I've got an array of strings and I need to get all strings, that start with some 'prefix'. I wanna use Array.BinarySearch(). Is it possible? And how should I write a comparer if so?

sword
  • 13
  • 4
  • 2
    `BinarySearch` is for finding _one_ item in a _sorted_ array, which means you'll have to pre-sort the array based on that criteria. If that's what you want then it's possible, but using a normal search routing would probably be more appropriate. If you want to find _all_ items that start with a value then `BinarySearch` would not work at all. – D Stanley Nov 19 '14 at 15:29
  • Even if you could pull it off, it would not be more efficient than a linear search. The point of Binary searching is using it for multiple searches on the same set. If you are using it for just one search, just sorting the array would take longer than single linear search. – Rotem Nov 19 '14 at 15:32
  • In a comment on an answer you mention that you have a sorted list of 100k strings, and another (also sorted?) list of 10k prefixes. What is your actual problem that you're trying to solve? http://meta.stackexchange.com/questions/66377/what-is-the-xy-problem – sisve Nov 19 '14 at 15:52
  • @SimonSvensson, I need to get 10 words from 100000 list of sorted words for each prefix from 10000 sorted list of prefixes – sword Nov 19 '14 at 15:56
  • Do any of the prefixes overlap (e.g. does it contain `Foo` and `Foobar`? Is the list of prefixes sorted? – D Stanley Nov 19 '14 at 16:04
  • @DStanley, prefixes are sorted. And they overlap (i.e. 'aaca', 'aaac') – sword Nov 19 '14 at 16:07
  • The solution is to use trie – sword Nov 20 '14 at 12:09

2 Answers2

3

No, you cannot use BinarySearch in this case.
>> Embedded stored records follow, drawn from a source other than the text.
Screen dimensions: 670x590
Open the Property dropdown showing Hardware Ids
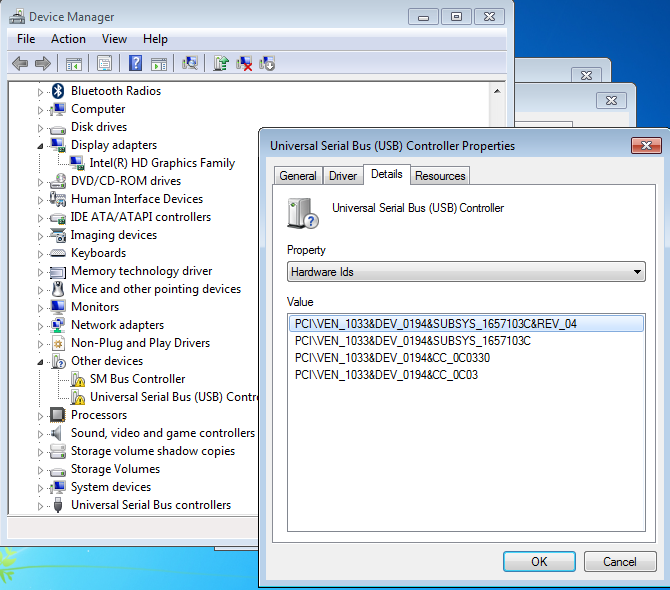pyautogui.click(x=465, y=271)
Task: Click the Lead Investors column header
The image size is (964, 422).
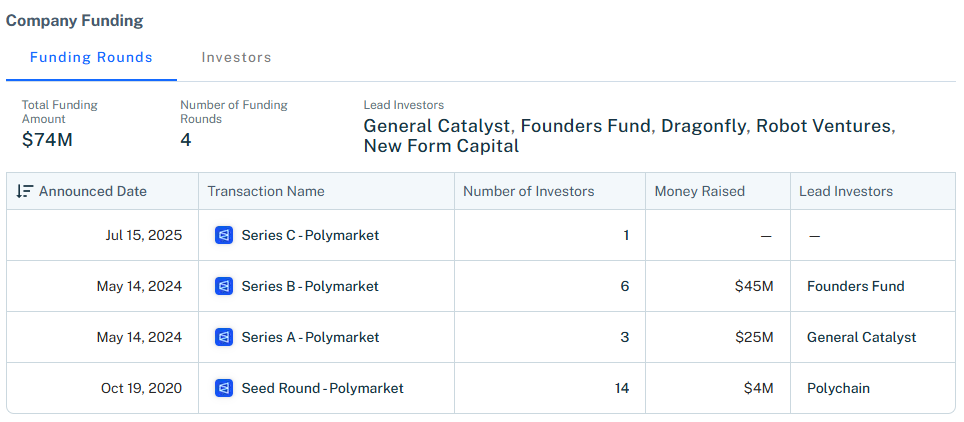Action: click(x=846, y=191)
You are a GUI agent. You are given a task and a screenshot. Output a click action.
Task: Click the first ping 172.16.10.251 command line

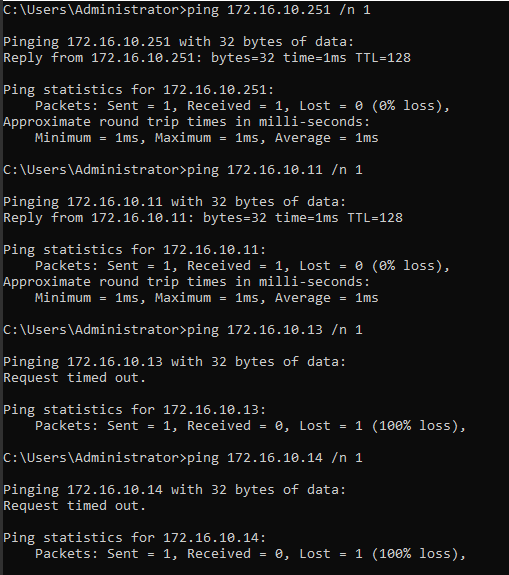coord(187,10)
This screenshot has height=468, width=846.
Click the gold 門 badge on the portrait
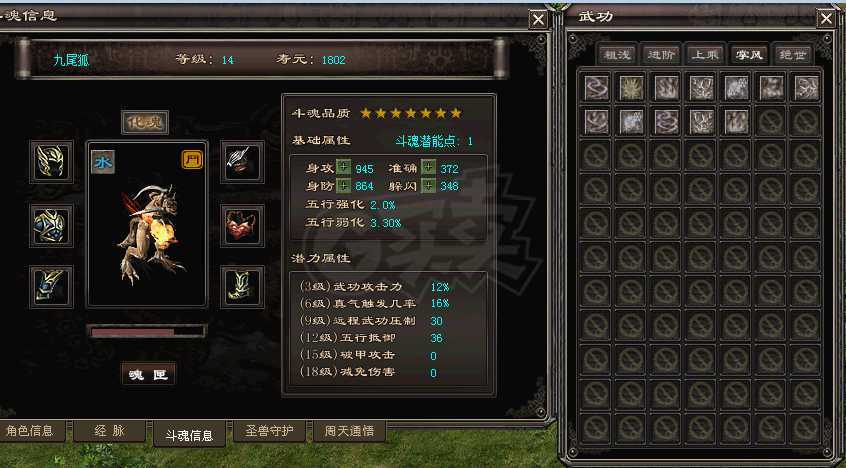click(x=192, y=160)
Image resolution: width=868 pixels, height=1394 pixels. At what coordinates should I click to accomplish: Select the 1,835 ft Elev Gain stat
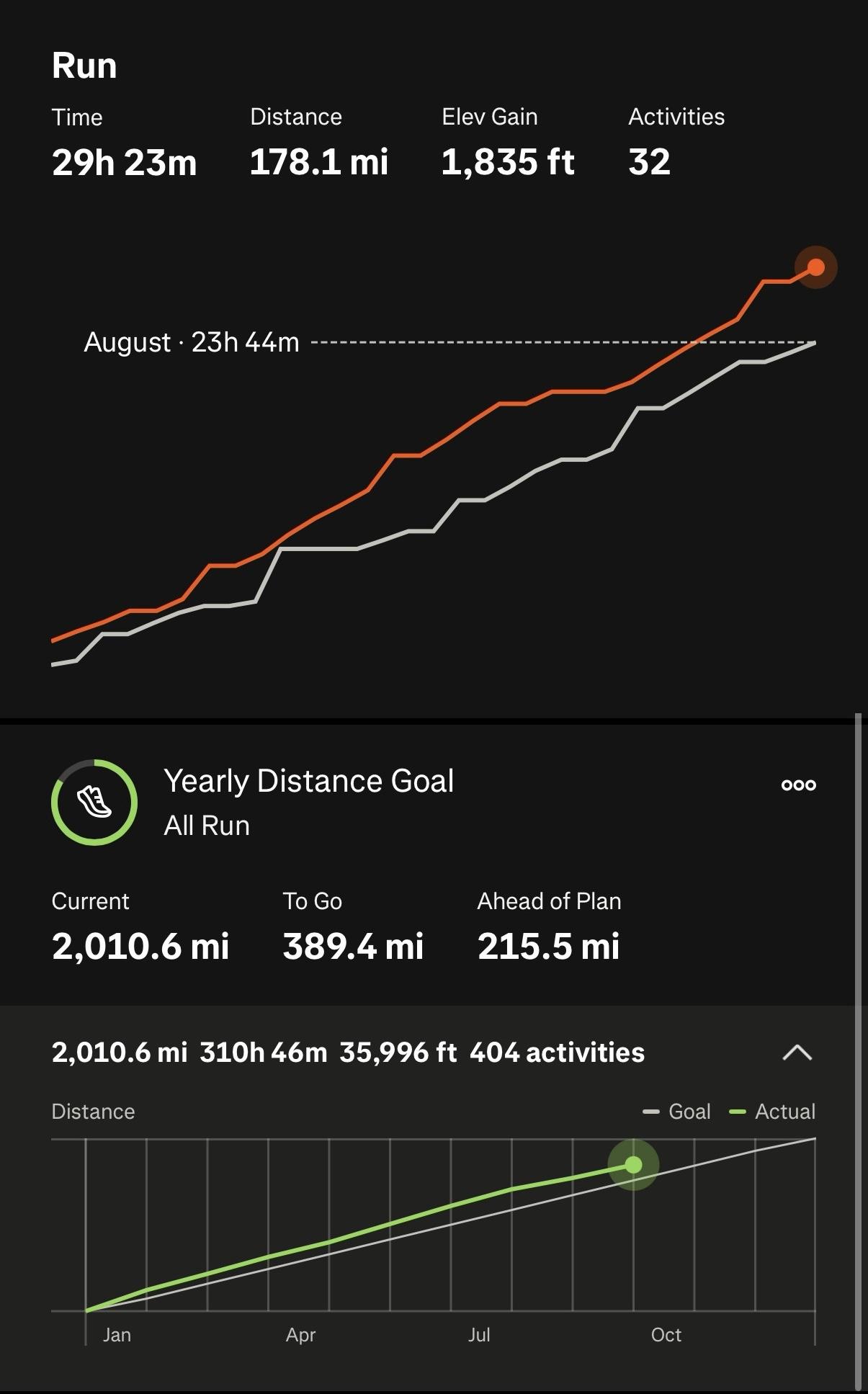point(507,162)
You could use Enumerable.Where instead:

Dim query = From str In array Where str.StartsWith("prefix")

or with (ugly in VB.NET) method synatx:

query = array.Where(Function(str) str.StartsWith("prefix"))

Edit: whoops, C#

var query = array.Where(s => s.StartsWith("prefix"));

Use ToArray if you want to create a new filtered array.

Community
  • 1
  • 1
Tim Schmelter
  • 450,073
  • 74
  • 686
  • 939
  • The thing is that I've got List of 100000 sorted words and another List of 10000 prefixes. So 10000 calls of Where operator are taking too much time. So I've decided to use BinarySearch. Does this decision has any sense? – sword Nov 19 '14 at 15:41
  • @sword no, because `BinarySearch` only returns one index, and you'd have to sort the array for each prefix, which would take longer than a linear search. – D Stanley Nov 19 '14 at 15:49
  • @DStanley, and what if I got all prefixes and all words that start by one letter? So I have no need to sort array – sword Nov 19 '14 at 15:53
  • You could implement your own BinarySearch to find the first item that matches your prefix and then scan while the prefix still matches. – D Stanley Nov 19 '14 at 15:55
  • @DStanley, So it is impossible to get first suitable index and then set start search index for BinarySearch? – sword Nov 19 '14 at 15:59
  • 1
    `BinarySearch` does not help you because it returns _one_ index (and not necessarily the _first_ index). – D Stanley Nov 19 '14 at 16:04
  • @DStanley, I see. Thank you. However I still don't know how to solve my task) – sword Nov 19 '14 at 16:10
1

It's easy to create your own StartsWithComparer:

class StartsWithComparer : IComparer<string>
{
    public int Compare(string a, string b) {
        if(a.StartsWith(b)) {
            return 0;
        }
        return a.CompareTo(b);
    }
}

As others pointed out, this will only return one index. You can have a couple of helpers to return all items:

IEnumerable<string> GetBefore(IList<string> sorted, int foundIndex, string prefix) {
    for(var i = foundIndex - 1; i >= 0; i--) {
        if(sorted[i].StartsWith(prefix)) {
            yield return sorted[i];
        }
    }
}

IEnumerable<string> GetCurrentAndAfter(IList<string> sorted, int foundIndex, string prefix) {
    for(var i = foundIndex; i < sorted.Count; i++) {
        if(sorted[i].StartsWith(prefix)) {
            yield return sorted[i];
        }
    }
}

Then to use it:

var index = sorted.BinarySearch("asdf", new StartsWithComparer());
var previous = GetBefore(sorted, index, "asdf");
var currentAndAfter = GetCurrentAndAfter(sorted, index, "asdf");

You can wrap the whole thing in your own class, with a single method that returns all items that start with your prefix.

FarmerBob
  • 1,314
  • 8
  • 11